* Supplied information *
####################

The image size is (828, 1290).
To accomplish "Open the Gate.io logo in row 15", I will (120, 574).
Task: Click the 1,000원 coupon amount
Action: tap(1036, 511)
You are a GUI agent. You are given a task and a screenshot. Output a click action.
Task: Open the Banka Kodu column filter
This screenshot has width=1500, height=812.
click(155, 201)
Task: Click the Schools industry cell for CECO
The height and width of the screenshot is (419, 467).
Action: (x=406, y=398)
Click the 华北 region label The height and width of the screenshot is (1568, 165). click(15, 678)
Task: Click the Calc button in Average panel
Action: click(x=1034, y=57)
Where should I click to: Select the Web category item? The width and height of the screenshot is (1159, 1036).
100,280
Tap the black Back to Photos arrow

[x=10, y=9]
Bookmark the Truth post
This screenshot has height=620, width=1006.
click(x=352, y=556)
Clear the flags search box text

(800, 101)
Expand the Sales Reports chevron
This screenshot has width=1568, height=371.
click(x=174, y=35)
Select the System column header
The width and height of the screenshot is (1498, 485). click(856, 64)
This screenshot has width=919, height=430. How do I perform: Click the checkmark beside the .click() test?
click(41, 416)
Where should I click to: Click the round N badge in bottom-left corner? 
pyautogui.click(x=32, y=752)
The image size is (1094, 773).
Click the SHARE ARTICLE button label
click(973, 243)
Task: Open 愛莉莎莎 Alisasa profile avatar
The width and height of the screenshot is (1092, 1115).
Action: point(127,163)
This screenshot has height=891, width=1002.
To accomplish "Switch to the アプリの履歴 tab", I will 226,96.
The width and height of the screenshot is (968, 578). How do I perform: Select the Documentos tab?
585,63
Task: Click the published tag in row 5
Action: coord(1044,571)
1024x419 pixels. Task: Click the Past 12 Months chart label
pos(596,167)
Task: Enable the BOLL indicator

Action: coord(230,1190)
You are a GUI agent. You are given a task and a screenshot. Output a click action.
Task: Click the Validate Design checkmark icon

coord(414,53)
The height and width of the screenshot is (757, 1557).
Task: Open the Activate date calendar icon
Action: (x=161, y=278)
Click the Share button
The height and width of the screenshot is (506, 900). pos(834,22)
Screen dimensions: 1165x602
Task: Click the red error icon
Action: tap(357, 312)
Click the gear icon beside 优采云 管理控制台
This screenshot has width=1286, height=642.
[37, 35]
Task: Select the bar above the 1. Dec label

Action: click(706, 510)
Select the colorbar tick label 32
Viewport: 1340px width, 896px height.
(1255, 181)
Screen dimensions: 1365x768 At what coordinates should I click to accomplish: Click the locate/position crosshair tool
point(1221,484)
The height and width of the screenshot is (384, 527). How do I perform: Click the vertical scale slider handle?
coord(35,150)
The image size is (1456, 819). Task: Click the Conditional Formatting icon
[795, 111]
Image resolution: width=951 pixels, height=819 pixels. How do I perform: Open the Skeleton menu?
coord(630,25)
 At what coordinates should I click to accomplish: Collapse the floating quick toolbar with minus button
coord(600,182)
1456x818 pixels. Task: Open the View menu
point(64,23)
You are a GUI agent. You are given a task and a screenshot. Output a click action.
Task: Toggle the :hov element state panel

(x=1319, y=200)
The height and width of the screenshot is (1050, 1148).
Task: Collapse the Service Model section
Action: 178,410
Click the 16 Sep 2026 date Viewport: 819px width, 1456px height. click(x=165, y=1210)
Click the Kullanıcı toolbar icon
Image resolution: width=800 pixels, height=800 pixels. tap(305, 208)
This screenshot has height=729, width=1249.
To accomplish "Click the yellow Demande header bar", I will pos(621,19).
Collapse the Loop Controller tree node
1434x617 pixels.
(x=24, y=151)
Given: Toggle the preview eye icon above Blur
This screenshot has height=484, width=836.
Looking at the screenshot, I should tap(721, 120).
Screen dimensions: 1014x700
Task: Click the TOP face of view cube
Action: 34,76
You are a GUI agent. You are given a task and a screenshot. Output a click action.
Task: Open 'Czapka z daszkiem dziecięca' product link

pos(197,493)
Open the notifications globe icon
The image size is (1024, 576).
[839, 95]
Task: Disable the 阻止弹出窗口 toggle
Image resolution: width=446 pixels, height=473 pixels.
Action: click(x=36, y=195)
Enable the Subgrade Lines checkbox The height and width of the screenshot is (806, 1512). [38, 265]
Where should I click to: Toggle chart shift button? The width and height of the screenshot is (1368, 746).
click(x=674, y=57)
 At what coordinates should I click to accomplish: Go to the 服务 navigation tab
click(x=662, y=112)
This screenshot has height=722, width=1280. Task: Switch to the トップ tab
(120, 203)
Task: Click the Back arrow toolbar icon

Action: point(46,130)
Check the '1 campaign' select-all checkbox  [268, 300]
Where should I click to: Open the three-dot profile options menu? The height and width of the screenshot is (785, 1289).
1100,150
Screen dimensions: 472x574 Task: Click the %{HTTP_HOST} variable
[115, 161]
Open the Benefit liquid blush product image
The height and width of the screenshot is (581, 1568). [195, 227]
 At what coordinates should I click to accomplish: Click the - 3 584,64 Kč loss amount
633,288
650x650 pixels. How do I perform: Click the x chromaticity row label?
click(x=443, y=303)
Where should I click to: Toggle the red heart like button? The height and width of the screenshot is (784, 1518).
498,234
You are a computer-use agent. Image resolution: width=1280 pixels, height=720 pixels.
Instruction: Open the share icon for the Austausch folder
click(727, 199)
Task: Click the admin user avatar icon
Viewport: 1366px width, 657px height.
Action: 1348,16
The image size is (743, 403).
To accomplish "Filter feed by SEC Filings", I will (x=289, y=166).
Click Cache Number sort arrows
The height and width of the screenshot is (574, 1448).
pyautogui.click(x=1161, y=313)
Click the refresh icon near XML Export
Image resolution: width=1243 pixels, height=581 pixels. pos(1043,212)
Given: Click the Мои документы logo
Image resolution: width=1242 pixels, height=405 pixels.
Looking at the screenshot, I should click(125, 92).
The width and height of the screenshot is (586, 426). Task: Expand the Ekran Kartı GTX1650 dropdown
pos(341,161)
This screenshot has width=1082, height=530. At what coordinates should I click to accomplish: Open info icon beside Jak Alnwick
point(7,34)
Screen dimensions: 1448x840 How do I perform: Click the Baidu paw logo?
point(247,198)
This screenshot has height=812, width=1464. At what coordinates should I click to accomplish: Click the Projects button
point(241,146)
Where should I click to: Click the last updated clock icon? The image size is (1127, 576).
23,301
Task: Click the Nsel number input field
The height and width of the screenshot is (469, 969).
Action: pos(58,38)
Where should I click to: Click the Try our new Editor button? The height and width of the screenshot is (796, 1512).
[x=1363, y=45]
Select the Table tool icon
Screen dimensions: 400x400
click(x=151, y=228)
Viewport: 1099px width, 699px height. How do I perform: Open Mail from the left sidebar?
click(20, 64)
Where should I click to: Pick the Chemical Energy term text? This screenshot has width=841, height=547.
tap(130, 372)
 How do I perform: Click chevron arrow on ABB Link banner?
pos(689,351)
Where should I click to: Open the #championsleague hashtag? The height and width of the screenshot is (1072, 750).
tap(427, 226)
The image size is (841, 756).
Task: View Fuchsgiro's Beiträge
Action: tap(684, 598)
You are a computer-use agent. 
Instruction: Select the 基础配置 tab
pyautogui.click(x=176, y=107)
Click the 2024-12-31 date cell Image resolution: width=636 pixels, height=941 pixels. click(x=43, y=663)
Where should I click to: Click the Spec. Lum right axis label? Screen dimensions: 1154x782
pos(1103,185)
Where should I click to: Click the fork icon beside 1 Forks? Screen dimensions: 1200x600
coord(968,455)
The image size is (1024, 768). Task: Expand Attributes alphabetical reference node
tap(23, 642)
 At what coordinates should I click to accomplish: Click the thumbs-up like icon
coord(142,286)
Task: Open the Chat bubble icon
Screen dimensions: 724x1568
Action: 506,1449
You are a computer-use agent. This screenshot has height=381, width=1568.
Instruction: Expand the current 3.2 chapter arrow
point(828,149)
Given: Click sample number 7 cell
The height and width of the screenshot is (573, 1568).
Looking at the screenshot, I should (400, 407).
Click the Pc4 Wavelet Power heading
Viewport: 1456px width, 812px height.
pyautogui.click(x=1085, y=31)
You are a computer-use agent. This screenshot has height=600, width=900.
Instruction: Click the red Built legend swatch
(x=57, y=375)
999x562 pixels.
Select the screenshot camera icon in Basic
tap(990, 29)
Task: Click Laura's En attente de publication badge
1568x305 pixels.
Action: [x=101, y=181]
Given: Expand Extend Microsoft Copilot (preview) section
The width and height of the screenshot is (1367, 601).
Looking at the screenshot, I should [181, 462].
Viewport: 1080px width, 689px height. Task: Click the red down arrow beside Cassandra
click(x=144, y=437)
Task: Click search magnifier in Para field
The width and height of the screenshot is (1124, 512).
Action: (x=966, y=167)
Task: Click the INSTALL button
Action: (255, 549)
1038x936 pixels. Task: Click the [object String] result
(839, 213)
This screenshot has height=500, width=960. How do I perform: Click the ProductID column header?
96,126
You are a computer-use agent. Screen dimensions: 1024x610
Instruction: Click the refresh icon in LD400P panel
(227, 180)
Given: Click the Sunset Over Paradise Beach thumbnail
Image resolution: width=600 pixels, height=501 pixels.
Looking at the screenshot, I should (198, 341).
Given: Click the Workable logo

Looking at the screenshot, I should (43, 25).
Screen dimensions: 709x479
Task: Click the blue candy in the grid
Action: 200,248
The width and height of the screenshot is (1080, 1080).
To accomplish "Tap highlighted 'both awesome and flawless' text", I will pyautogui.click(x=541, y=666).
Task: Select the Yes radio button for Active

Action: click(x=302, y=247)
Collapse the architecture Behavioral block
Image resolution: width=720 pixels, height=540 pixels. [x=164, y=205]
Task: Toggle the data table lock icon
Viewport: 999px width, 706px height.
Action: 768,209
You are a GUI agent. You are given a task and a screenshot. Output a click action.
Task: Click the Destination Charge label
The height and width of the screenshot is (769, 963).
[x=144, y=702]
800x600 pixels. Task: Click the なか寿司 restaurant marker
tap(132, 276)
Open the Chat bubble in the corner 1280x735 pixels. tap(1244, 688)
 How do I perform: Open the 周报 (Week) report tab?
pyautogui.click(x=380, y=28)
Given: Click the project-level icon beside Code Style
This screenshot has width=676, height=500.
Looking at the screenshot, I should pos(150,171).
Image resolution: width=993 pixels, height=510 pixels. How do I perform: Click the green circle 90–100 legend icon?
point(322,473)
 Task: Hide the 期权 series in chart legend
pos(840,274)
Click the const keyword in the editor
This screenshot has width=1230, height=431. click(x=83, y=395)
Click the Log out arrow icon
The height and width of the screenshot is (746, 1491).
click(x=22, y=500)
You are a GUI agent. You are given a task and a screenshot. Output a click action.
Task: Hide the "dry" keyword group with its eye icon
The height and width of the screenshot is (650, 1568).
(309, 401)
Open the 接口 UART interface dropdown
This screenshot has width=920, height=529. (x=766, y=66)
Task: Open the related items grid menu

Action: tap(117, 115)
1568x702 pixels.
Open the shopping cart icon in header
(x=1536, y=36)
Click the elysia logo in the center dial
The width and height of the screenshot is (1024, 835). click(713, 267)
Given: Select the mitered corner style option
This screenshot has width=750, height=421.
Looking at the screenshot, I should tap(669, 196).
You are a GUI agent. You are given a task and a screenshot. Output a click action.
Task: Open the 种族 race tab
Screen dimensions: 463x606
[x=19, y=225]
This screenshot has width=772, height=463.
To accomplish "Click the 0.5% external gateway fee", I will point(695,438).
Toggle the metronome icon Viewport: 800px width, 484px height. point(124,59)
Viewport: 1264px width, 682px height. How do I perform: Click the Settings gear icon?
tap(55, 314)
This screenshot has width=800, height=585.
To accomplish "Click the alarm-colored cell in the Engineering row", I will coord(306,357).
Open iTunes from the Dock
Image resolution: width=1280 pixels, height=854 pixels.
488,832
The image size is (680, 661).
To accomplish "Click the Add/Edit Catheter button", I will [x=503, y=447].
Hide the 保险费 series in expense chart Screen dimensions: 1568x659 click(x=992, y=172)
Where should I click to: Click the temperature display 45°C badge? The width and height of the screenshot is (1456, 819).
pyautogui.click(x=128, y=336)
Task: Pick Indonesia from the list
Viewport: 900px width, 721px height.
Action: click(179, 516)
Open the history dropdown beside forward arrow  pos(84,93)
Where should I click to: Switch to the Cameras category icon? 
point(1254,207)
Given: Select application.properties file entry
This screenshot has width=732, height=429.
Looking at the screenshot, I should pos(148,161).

####################

* What to work on *
Write out, from the lines above, only those from the line with "Task: Hide the 期权 series in chart legend" to the line with "Hide the 保险费", exactly as given, including the first and the last.

* Exercise response *
 Task: Hide the 期权 series in chart legend
pos(840,274)
Click the const keyword in the editor
This screenshot has width=1230, height=431. click(x=83, y=395)
Click the Log out arrow icon
The height and width of the screenshot is (746, 1491).
click(x=22, y=500)
You are a GUI agent. You are given a task and a screenshot. Output a click action.
Task: Hide the "dry" keyword group with its eye icon
The height and width of the screenshot is (650, 1568).
(309, 401)
Open the 接口 UART interface dropdown
This screenshot has width=920, height=529. (x=766, y=66)
Task: Open the related items grid menu

Action: tap(117, 115)
1568x702 pixels.
Open the shopping cart icon in header
(x=1536, y=36)
Click the elysia logo in the center dial
The width and height of the screenshot is (1024, 835). click(713, 267)
Given: Select the mitered corner style option
This screenshot has width=750, height=421.
Looking at the screenshot, I should tap(669, 196).
You are a GUI agent. You are given a task and a screenshot. Output a click action.
Task: Open the 种族 race tab
Screen dimensions: 463x606
[x=19, y=225]
This screenshot has width=772, height=463.
To accomplish "Click the 0.5% external gateway fee", I will point(695,438).
Toggle the metronome icon Viewport: 800px width, 484px height. point(124,59)
Viewport: 1264px width, 682px height. How do I perform: Click the Settings gear icon?
tap(55, 314)
This screenshot has width=800, height=585.
To accomplish "Click the alarm-colored cell in the Engineering row", I will coord(306,357).
Open iTunes from the Dock
Image resolution: width=1280 pixels, height=854 pixels.
488,832
The image size is (680, 661).
To accomplish "Click the Add/Edit Catheter button", I will [x=503, y=447].
Hide the 保险费 series in expense chart Screen dimensions: 1568x659 click(x=992, y=172)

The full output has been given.